The Detroit Pistons and the NBA lost a legend Tuesday night in Hall of Fame center Bob Lanier, who passed away from health complications at the age of 73. It says a lot about Lanier that his eight All-Star Games are a sliver of his size-22 footprint on the NBA.
"One of the kindest and most genuine people I have ever been around," commissioner Adam Silver said in a statement Tuesday night.
Following his 15-year playing career, during which he became the Pistons all-time leader in scoring average (22.7 points per game) after the club drafted him first overall out of St. Bonaventure in 1970, Lanier spent more than three decades as the NBA's global ambassador. His love for the game and everyone within it never shined brighter.
Lanier was 45 and long-retired when Shaquille O'Neal played in his first All-Star Game at the age of 20. When they crossed paths in the arena before the game, Shaq didn't recognize him. Shaq's father quickly set him straight -- and the two big men were friends from that moment on.

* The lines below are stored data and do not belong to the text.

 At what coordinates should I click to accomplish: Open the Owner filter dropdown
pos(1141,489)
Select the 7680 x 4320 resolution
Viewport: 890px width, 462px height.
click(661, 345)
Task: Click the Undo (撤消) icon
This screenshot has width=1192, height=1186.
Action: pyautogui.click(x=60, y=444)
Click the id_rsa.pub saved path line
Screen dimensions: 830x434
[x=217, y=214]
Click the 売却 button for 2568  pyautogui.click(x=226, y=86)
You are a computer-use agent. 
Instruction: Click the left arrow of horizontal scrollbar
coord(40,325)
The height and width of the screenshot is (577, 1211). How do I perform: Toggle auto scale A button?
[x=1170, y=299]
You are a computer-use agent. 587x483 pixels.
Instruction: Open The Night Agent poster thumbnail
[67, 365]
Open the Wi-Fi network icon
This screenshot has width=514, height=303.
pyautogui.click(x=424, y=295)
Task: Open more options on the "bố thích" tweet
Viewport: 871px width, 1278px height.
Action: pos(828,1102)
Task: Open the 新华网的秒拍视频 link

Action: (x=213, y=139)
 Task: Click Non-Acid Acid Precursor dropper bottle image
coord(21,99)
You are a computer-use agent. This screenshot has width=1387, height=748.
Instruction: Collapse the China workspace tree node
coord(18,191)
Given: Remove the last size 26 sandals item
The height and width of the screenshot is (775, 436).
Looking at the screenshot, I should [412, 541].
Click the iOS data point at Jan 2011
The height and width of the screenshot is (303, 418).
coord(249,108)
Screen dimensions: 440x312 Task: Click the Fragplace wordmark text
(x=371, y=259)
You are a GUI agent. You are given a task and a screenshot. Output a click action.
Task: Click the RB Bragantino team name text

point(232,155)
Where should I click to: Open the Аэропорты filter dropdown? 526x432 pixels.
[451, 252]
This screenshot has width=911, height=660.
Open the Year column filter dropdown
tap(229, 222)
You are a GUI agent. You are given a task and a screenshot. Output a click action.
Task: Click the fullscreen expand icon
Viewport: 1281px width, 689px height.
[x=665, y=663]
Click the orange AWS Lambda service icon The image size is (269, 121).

"I didn’t become a basketball aficionado until I got to the NBA," O'Neal said on the NBA on TNT on Tuesday night. "My first All-Star Game, I bring my father with me. We’re walking through the tunnel in the back and he goes, 'Man, that’s Bob Lanier.' I’m like, 'Who?' He was kind of upset, (jabbed me), 'Dog, that’s Bob Lanier, one of the greatest big men!' Bob came over, and what always amazed me is that the legends knew my name."
Shaq played in 14 more All-Star Games and saw Lanier at each one of them.
"I can remember one time when he said, 'Man, I like them sneakers, I wear size 22.' I said, 'Bob, I own the company, I got you.' So I used to send him sneakers and dress shoes," said O'Neal.
Charles Barkley said Lanier was "the epitome of gentle giant."
"Always in a good mood, ambassador for the game. Obviously you look at his stats, you’re in the Hall of Fame, everybody knows you’re a great player, but just a wonderful man. He will be missed. Guys like him and Oscar Robertson, Jerry West, Vinnie Johnson, just really great older players who were just nice men," Barkley said.
Ernie Johnson said he remembers Lanier fondly in his ambassador role at NBA Cares events.
"You’d be with him and it was just so obvious he got such a joy out of those events, no matter where they were. Could be at a children’s hospital, could be at a school, he was in his element," said Johnson. "He got a lot of joy out of life, and that’s why it hurts us tonight to pass on this news."